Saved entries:
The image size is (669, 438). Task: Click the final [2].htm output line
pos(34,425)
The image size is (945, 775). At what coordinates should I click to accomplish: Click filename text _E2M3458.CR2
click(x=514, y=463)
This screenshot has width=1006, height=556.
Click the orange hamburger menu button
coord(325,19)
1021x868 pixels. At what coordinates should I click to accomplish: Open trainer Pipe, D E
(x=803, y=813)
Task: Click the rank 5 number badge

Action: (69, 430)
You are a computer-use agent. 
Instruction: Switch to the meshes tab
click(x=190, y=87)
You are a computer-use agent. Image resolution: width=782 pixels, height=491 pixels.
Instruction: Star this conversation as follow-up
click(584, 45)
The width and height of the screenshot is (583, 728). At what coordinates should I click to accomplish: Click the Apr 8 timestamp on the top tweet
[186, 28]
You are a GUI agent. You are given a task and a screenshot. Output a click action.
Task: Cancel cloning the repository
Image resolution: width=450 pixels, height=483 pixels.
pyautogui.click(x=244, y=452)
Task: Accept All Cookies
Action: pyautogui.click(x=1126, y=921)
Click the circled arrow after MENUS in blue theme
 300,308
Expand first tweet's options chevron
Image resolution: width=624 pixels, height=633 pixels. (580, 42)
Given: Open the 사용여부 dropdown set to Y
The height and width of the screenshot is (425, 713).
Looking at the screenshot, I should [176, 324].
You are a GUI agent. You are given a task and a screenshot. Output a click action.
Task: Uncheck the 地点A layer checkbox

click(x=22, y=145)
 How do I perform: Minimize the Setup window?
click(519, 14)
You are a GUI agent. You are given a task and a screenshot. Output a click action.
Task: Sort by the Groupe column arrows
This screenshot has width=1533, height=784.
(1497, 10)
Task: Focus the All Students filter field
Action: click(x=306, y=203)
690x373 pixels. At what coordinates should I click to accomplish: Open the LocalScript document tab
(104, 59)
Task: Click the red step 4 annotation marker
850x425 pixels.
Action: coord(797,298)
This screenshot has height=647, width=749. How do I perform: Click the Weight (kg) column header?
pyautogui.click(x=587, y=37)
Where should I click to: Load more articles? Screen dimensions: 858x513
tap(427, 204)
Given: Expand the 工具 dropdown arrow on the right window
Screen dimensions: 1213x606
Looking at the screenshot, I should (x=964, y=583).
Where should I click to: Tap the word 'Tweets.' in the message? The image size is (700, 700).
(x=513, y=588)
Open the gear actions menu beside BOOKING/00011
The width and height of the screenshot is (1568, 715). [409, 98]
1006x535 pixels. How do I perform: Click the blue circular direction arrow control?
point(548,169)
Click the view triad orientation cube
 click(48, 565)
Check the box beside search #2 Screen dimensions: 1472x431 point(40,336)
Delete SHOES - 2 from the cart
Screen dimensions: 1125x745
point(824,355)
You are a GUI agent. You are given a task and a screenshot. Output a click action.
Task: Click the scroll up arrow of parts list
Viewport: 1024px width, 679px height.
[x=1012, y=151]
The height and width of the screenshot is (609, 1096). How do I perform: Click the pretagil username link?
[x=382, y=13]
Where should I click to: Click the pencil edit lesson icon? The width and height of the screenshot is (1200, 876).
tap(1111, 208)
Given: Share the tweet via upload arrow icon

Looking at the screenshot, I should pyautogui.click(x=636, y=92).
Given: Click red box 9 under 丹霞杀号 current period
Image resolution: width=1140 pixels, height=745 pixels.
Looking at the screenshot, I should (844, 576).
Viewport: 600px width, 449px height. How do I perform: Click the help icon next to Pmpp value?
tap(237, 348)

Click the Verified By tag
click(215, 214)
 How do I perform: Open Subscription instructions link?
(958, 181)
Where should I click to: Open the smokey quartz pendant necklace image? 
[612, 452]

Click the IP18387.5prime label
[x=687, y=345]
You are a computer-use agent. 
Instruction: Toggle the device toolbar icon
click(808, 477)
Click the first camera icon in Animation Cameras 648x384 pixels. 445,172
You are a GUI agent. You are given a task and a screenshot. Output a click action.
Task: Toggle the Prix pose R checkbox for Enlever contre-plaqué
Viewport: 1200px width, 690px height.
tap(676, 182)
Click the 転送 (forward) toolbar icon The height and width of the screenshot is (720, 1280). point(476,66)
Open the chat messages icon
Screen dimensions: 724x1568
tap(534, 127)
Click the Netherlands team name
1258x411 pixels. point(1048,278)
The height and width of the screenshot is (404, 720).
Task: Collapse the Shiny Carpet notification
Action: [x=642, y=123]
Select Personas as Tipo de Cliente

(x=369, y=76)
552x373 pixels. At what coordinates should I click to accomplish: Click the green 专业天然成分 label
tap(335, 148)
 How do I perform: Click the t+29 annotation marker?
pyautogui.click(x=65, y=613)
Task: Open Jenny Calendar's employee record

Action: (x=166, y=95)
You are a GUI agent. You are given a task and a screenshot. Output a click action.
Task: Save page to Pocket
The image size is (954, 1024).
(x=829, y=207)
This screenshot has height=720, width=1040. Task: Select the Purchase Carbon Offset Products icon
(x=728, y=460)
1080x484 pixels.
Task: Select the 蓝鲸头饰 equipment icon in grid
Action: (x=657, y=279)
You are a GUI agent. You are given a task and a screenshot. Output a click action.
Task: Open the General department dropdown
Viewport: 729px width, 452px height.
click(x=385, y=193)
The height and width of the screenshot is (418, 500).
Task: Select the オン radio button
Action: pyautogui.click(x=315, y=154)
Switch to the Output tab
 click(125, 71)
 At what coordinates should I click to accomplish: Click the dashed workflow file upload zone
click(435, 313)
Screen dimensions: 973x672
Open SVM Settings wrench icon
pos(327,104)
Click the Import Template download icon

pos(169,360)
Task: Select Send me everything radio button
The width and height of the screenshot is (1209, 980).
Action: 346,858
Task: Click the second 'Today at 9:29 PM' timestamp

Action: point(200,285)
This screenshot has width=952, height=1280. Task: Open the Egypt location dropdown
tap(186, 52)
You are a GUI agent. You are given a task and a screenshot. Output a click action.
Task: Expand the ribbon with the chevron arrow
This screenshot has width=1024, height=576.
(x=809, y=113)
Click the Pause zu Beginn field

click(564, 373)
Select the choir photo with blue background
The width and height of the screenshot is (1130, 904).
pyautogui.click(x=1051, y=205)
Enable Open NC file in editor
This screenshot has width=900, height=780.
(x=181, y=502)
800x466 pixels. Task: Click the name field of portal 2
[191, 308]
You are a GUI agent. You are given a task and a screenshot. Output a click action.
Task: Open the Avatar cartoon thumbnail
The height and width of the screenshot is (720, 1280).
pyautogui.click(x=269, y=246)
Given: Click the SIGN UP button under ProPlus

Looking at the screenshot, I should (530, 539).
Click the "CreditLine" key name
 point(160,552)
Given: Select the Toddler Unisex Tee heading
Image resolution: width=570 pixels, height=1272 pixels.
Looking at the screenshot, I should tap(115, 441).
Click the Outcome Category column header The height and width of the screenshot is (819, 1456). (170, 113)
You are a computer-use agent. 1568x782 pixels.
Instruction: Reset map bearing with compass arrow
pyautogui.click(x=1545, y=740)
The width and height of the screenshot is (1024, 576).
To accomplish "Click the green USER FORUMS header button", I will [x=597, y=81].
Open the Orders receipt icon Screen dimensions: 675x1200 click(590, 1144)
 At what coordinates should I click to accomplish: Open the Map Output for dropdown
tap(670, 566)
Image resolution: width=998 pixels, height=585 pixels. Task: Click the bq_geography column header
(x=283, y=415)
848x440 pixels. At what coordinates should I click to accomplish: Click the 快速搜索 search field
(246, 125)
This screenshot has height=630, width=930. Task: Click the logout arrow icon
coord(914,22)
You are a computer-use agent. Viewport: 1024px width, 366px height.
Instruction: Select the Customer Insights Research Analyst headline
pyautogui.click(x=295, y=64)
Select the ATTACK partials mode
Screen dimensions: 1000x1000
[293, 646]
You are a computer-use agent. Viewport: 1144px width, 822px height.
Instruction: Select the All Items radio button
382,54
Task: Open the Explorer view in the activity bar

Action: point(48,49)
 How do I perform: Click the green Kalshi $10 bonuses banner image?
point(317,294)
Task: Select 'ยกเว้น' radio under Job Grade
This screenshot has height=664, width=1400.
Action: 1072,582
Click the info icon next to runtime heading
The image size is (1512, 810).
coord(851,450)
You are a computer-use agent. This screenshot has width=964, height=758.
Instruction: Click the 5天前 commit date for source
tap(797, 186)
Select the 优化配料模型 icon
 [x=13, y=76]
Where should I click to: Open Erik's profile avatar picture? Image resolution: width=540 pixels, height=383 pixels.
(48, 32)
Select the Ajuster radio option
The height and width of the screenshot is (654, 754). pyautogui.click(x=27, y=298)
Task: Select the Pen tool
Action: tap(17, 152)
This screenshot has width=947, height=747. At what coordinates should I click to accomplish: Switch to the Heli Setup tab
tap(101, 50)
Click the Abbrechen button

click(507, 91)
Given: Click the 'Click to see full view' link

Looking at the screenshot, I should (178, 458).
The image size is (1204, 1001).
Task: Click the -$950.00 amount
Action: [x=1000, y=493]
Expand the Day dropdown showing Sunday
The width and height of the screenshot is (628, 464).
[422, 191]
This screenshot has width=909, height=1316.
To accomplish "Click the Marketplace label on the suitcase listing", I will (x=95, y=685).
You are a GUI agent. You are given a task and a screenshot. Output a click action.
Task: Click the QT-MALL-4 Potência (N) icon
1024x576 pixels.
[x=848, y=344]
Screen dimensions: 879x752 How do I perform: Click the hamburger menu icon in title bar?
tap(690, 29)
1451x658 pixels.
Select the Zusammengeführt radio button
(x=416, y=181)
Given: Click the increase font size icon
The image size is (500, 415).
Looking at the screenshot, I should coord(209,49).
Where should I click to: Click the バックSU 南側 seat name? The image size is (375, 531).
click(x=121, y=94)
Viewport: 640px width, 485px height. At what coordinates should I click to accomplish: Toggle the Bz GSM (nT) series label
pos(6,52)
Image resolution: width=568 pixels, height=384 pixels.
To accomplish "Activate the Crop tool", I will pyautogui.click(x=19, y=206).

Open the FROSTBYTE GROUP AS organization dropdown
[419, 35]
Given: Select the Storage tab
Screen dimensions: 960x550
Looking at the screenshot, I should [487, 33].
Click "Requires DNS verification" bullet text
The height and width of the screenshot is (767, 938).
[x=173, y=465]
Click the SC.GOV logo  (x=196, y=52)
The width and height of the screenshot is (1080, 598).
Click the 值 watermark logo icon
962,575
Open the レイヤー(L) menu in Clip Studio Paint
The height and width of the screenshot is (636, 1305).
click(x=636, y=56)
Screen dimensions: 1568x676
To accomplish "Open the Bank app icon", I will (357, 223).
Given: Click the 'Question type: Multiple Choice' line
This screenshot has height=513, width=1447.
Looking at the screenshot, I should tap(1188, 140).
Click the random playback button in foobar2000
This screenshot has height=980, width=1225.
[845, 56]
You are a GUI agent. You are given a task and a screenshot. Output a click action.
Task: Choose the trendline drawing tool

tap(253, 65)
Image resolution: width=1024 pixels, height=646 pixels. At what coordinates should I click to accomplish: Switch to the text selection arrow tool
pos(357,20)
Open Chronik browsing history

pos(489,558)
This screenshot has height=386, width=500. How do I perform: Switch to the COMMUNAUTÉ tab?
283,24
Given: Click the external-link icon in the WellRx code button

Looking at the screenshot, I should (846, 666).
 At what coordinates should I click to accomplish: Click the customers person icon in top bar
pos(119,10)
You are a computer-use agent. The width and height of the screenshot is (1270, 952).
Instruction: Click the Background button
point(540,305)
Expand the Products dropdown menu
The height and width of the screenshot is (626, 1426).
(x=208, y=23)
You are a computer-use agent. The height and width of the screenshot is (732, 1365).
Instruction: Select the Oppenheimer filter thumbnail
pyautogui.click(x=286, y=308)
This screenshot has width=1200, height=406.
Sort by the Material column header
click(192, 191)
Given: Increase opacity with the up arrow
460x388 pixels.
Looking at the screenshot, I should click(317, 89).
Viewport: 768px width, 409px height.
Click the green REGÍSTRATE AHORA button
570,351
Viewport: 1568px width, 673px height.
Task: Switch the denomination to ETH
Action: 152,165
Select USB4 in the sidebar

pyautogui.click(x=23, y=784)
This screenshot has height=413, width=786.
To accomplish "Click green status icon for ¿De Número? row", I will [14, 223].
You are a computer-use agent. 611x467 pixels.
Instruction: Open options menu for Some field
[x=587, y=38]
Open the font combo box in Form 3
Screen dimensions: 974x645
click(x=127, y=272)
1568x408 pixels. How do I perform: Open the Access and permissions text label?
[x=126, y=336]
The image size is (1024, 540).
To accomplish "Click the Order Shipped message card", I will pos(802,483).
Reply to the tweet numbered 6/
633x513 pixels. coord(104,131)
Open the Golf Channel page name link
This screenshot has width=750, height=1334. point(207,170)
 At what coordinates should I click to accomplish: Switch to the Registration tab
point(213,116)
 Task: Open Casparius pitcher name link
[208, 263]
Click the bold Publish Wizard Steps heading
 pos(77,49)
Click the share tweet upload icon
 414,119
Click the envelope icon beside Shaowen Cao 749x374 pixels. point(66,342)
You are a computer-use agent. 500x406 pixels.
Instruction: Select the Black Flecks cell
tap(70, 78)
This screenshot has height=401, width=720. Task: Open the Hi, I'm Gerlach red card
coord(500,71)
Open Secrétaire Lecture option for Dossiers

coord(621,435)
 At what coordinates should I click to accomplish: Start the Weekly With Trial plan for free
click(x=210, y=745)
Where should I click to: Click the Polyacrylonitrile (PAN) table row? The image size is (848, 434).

• **Exercise description**:
Beginning with the first line of the entries, repeat each line exactly until you have reproduced the one containing "Task: Cancel cloning the repository", and add nothing further.

• **Result of this exercise**:
The image size is (669, 438). Task: Click the final [2].htm output line
pos(34,425)
The image size is (945, 775). At what coordinates should I click to accomplish: Click filename text _E2M3458.CR2
click(x=514, y=463)
This screenshot has width=1006, height=556.
Click the orange hamburger menu button
coord(325,19)
1021x868 pixels. At what coordinates should I click to accomplish: Open trainer Pipe, D E
(x=803, y=813)
Task: Click the rank 5 number badge

Action: (69, 430)
You are a computer-use agent. 
Instruction: Switch to the meshes tab
click(x=190, y=87)
You are a computer-use agent. Image resolution: width=782 pixels, height=491 pixels.
Instruction: Star this conversation as follow-up
click(584, 45)
The width and height of the screenshot is (583, 728). At what coordinates should I click to accomplish: Click the Apr 8 timestamp on the top tweet
[186, 28]
You are a GUI agent. You are given a task and a screenshot. Output a click action.
Task: Cancel cloning the repository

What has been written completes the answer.